Objective = Set down the lines from the one containing "Click the 引导文字 input field" through the one containing "pyautogui.click(x=1186, y=510)", both included, reproducing each verbatim.

Information given =
>> START
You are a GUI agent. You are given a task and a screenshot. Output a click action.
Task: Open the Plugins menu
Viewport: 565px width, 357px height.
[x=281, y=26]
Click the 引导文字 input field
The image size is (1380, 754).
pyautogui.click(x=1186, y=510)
>> END
>> START
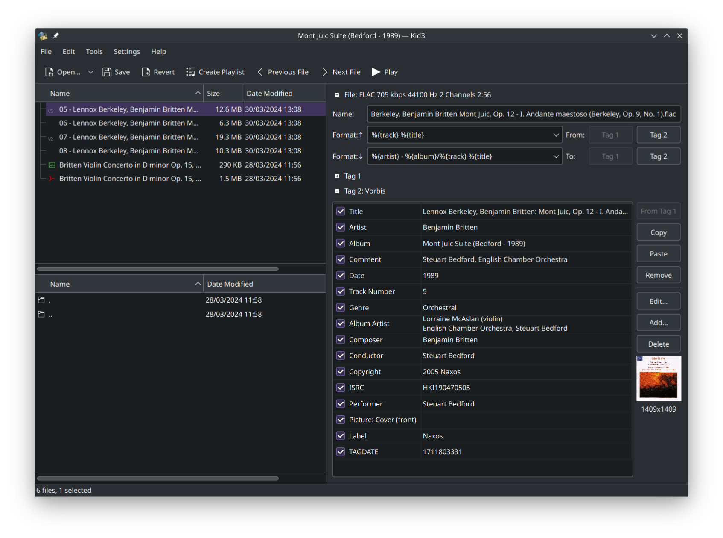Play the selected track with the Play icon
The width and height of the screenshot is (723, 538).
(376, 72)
>> END
The output =
Click the 引导文字 input field
The image size is (1380, 754).
pyautogui.click(x=1186, y=510)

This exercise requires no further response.